納税者学び合いに規制 税務相談停止 小池氏 撤回迫る

参院財金委

質問する小池晃議員=17日、参院財金委(しんぶん赤旗提供)

 日本共産党の小池晃議員は17日の参院財政金融委員会で、税理士以外の者による税務相談に対する停止命令制度を設ける税理士法改定案は「納税者の自発的な学び合いを過度に規制するものだ」として撤回を求めました。

 小池氏は「税の軽減や減免などの相談にのっている人たちが命令の対象になるのではないかと心配している」として「法案の対象が明確にされず無限定になっていることに原因がある」と指摘。
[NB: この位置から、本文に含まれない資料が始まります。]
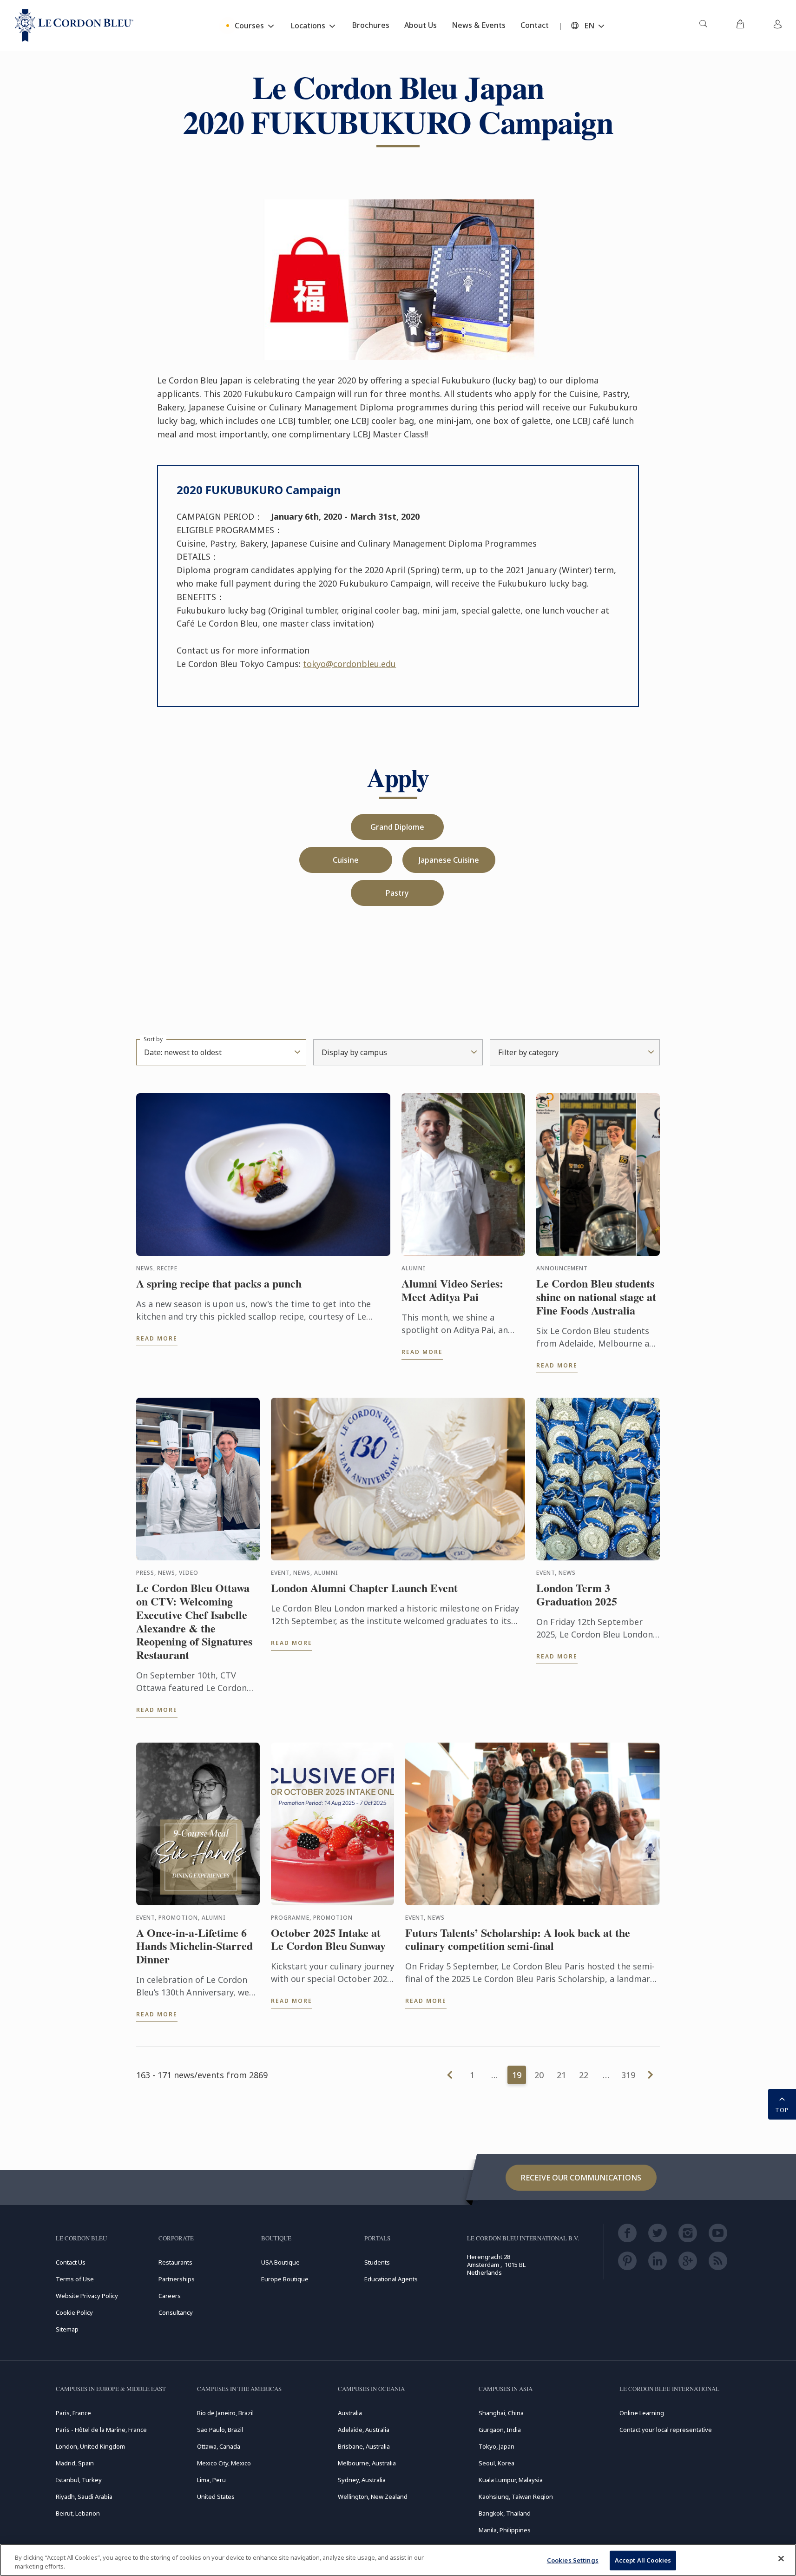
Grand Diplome (397, 827)
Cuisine (346, 860)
「脱税や不正還付の指南とは関係のない、納税者同士の自発的な取り組みについては規制の対象にならないとすべきだ」と強調しました。

 財務省の住澤整主税局長は、命令は「個別に判断する」ものだが、「納税者同士で一般的な知識を学び合うような取り組みを対象にするものではない」と答弁しました。

 小池氏は、納付すべき税額を納税者の申告によって確定するとした「申告納税制度」は、日本国憲法の「国民主権」の原則に基づく納税を通じた政治参加の理念に基づくものだと指摘。納税者の基本的権利保護のための納税者権利憲章の制定が国際的な「最低基準」だとして、「税務行政のあらゆる面に適正手続きを貫き、人権を保障する納税者権利憲章を制定すべきだ」と主張しました。